→ **Brief**: Report each line of the data that contains the string "computer".

======== Records provided ========

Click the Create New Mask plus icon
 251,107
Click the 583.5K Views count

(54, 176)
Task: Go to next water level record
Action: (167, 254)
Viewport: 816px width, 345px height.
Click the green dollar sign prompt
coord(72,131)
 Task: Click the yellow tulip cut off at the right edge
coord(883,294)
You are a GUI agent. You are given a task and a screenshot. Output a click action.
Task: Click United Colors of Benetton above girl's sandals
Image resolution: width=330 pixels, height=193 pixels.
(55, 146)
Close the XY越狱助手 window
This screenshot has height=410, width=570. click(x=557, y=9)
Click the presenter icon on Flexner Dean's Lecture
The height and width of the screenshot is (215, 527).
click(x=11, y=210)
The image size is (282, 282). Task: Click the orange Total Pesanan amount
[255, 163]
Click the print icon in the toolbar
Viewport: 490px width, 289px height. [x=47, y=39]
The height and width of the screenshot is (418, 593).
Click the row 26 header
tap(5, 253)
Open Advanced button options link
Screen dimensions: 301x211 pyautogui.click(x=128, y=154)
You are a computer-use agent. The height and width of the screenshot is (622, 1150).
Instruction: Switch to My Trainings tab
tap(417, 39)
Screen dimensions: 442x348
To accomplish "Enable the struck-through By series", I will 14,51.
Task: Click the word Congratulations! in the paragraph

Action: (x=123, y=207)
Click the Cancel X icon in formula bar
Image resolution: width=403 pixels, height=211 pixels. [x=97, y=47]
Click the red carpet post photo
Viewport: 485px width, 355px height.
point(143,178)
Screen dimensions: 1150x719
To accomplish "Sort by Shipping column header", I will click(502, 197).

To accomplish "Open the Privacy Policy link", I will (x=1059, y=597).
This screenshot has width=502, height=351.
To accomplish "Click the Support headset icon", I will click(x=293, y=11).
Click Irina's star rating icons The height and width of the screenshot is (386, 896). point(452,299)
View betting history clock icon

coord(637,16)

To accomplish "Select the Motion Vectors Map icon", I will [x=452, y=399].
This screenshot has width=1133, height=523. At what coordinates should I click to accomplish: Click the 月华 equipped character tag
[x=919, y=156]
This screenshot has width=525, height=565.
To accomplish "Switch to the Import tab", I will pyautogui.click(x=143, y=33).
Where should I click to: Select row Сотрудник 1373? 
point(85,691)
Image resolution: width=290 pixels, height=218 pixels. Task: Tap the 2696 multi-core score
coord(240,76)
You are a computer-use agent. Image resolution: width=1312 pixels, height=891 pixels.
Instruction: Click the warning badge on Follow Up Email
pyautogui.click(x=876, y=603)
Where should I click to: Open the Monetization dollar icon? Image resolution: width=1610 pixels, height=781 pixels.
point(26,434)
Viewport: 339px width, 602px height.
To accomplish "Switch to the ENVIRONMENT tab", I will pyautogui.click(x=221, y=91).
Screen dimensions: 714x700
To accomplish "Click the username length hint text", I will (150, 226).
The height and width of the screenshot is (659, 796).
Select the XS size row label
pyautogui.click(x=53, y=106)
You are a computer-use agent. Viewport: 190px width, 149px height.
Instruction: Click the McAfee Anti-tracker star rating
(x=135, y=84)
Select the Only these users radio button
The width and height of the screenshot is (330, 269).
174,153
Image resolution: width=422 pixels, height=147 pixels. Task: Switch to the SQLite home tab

========

→ **Answer box**:
You are a computer-use agent. The height and width of the screenshot is (622, 1150).
You are a computer-use agent. Image resolution: width=1312 pixels, height=891 pixels.
You are a computer-use agent. Viewport: 190px width, 149px height.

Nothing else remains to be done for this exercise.